> AVAILABLE DATA

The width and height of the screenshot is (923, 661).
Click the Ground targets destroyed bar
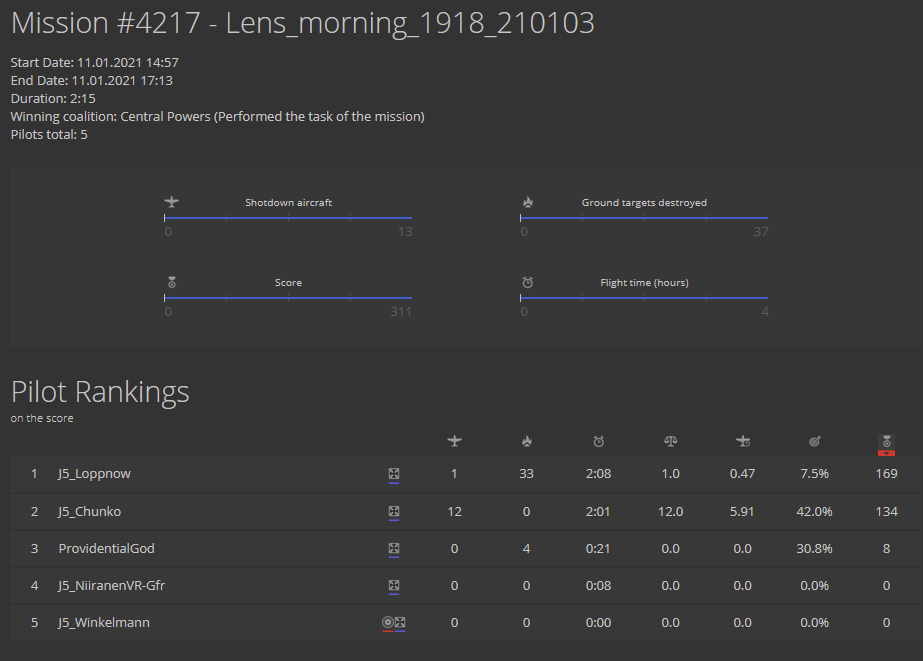pos(644,217)
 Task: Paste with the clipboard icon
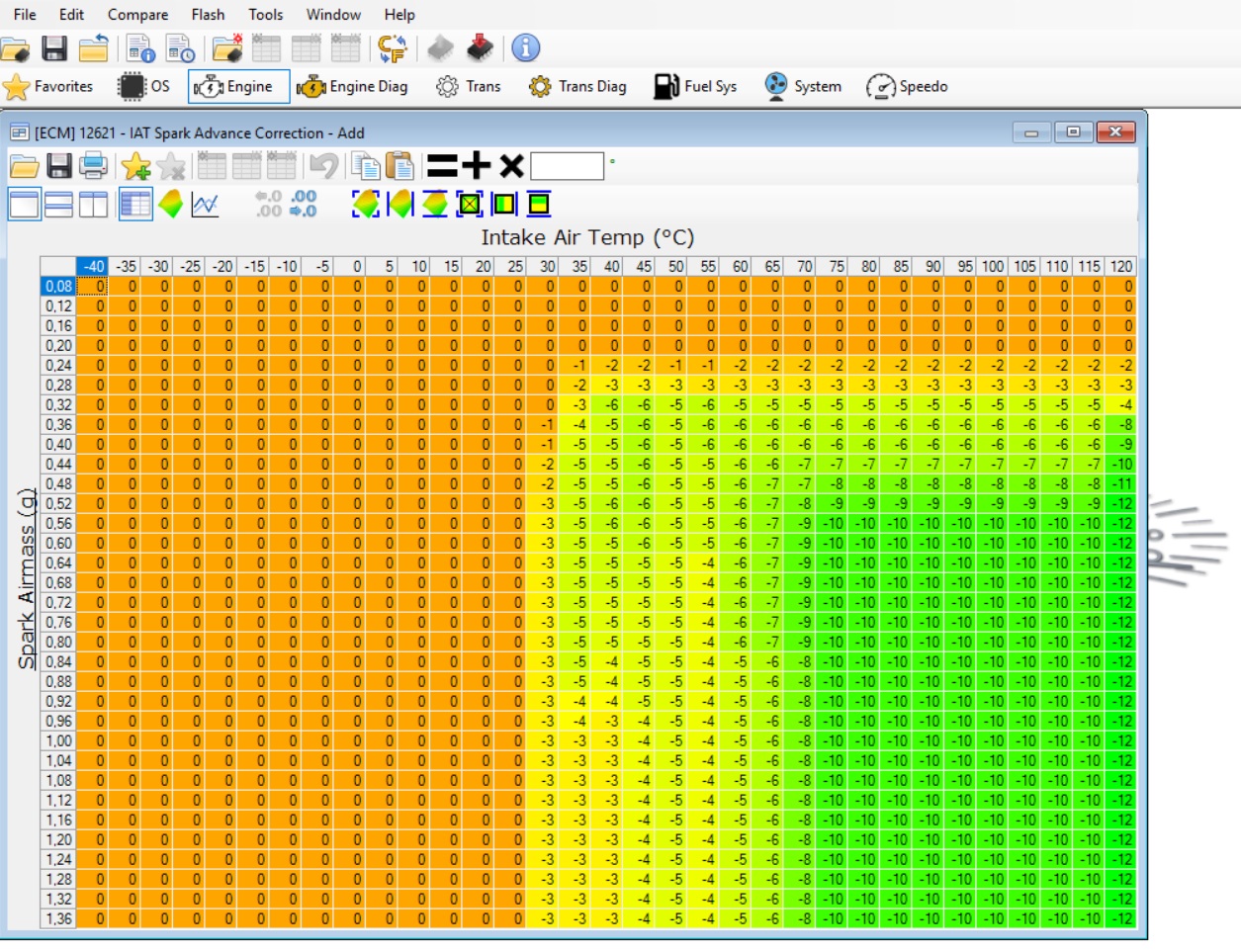pos(399,166)
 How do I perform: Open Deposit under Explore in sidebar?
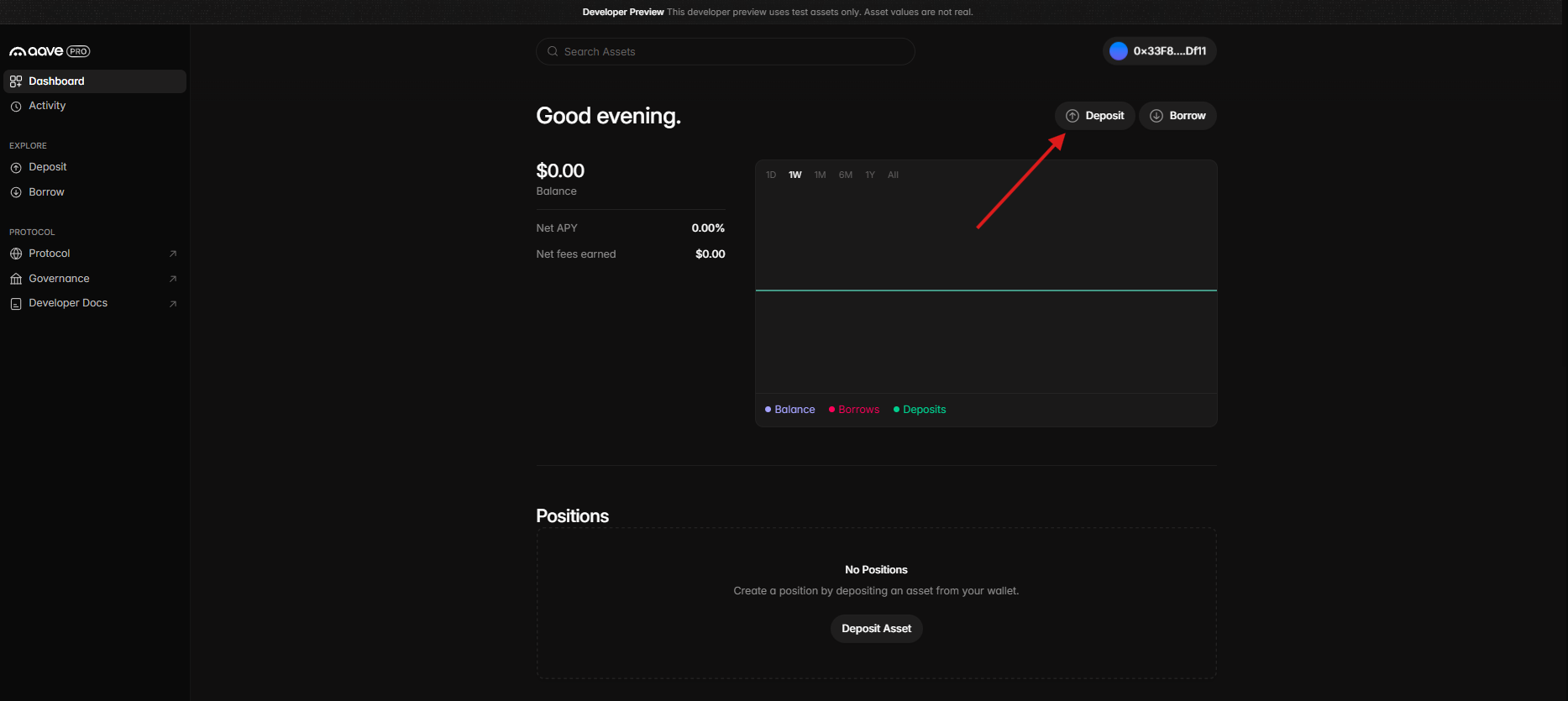tap(48, 167)
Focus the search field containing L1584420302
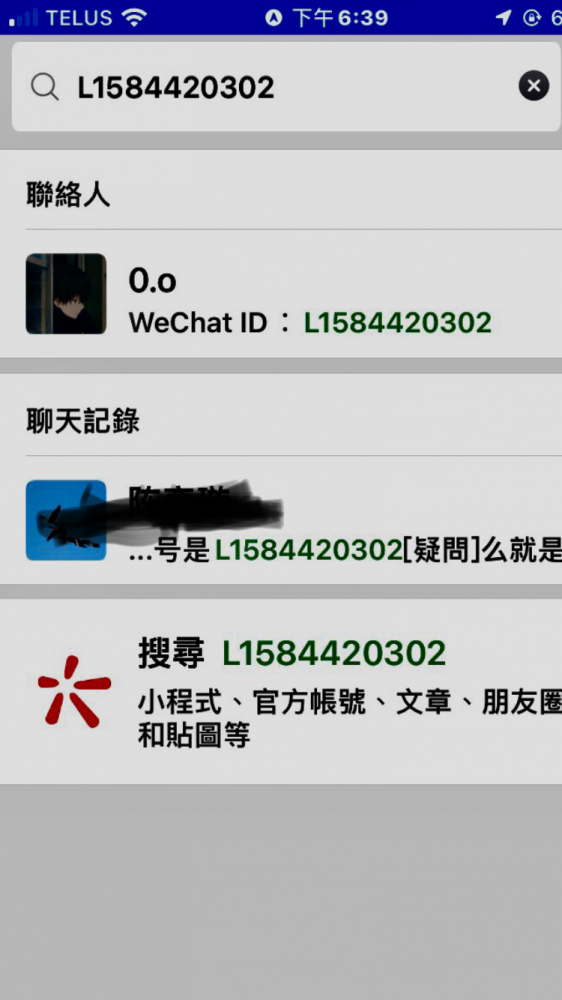This screenshot has height=1000, width=562. point(286,87)
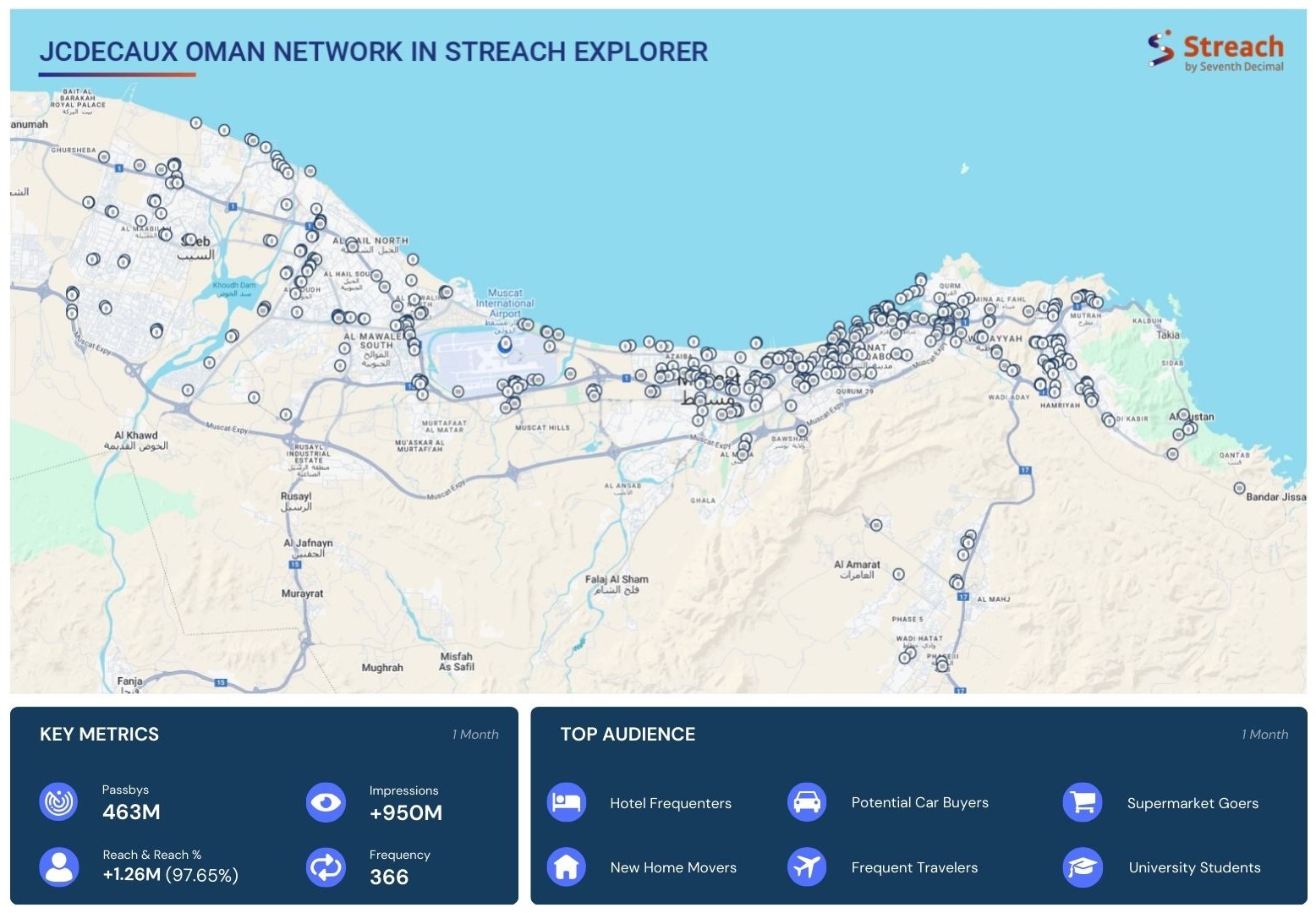Click the Frequency 366 value
The height and width of the screenshot is (913, 1316).
coord(389,877)
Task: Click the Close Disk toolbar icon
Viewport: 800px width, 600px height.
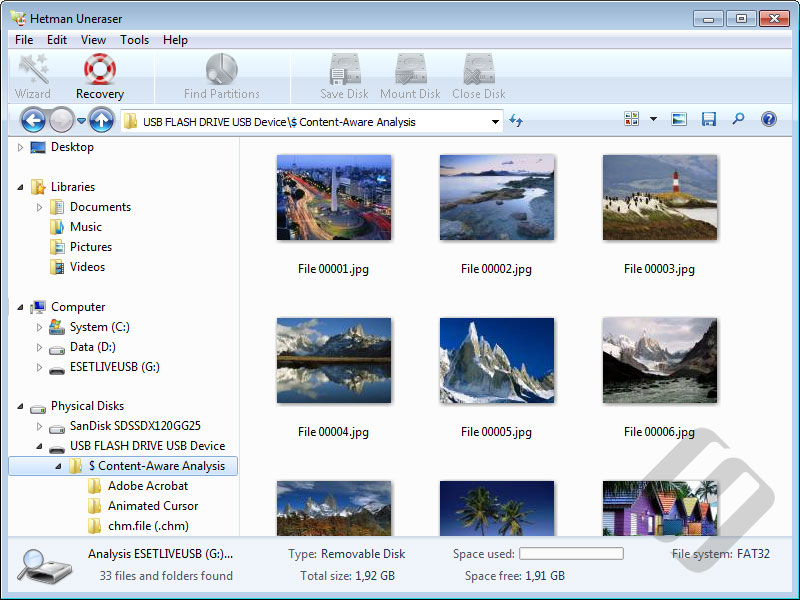Action: 479,69
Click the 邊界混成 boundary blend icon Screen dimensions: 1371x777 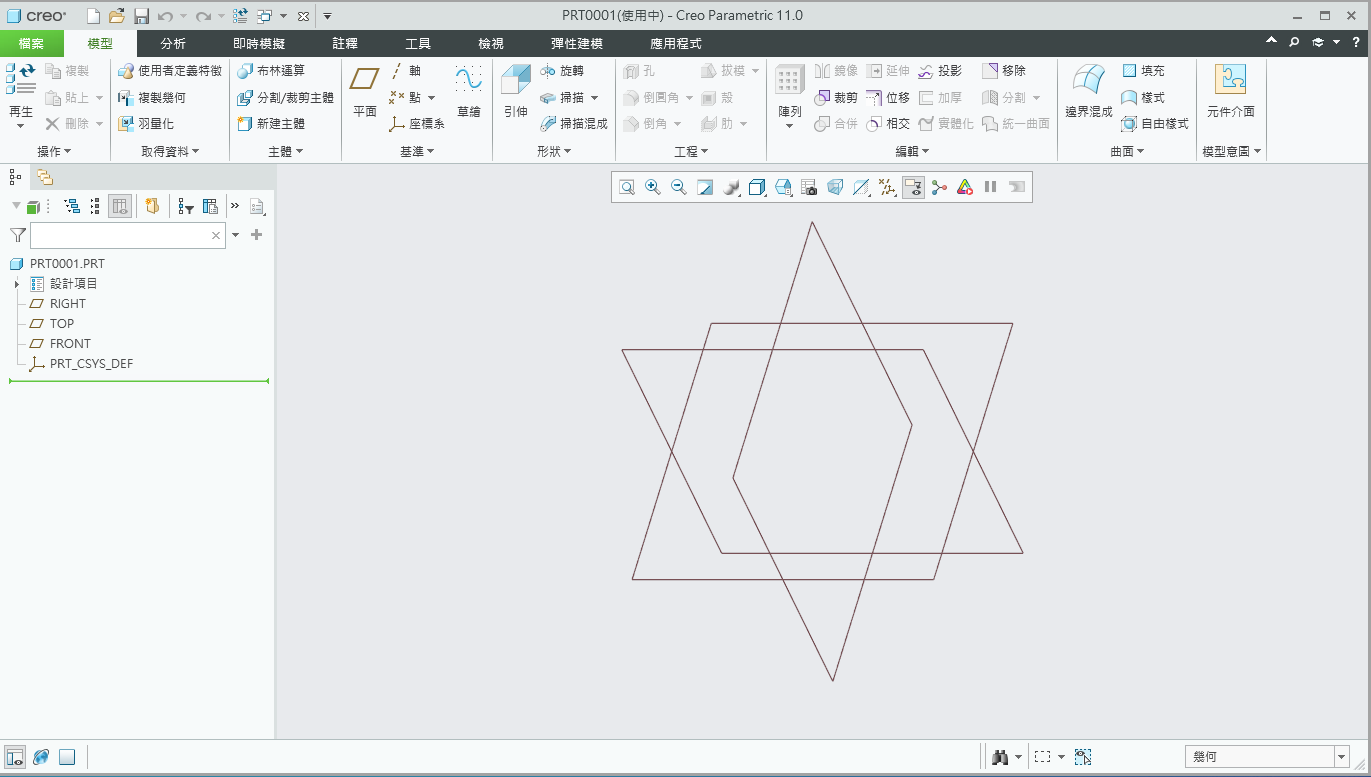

> DIRECTIONS
Print these entries again line for line without any changes, and leave out the pictures.

> REPLY TO THE EXERCISE
The width and height of the screenshot is (923, 661).
Click the Ground targets destroyed bar
pos(644,217)
 Task: Paste with the clipboard icon
pos(399,166)
 How do I perform: Open Deposit under Explore in sidebar?
tap(48, 167)
Focus the search field containing L1584420302
This screenshot has height=1000, width=562. point(286,87)
Click the Frequency 366 value
The height and width of the screenshot is (913, 1316).
coord(389,877)
Task: Click the Close Disk toolbar icon
Viewport: 800px width, 600px height.
Action: 479,69
Click the 邊界混成 boundary blend icon Screen dimensions: 1371x777 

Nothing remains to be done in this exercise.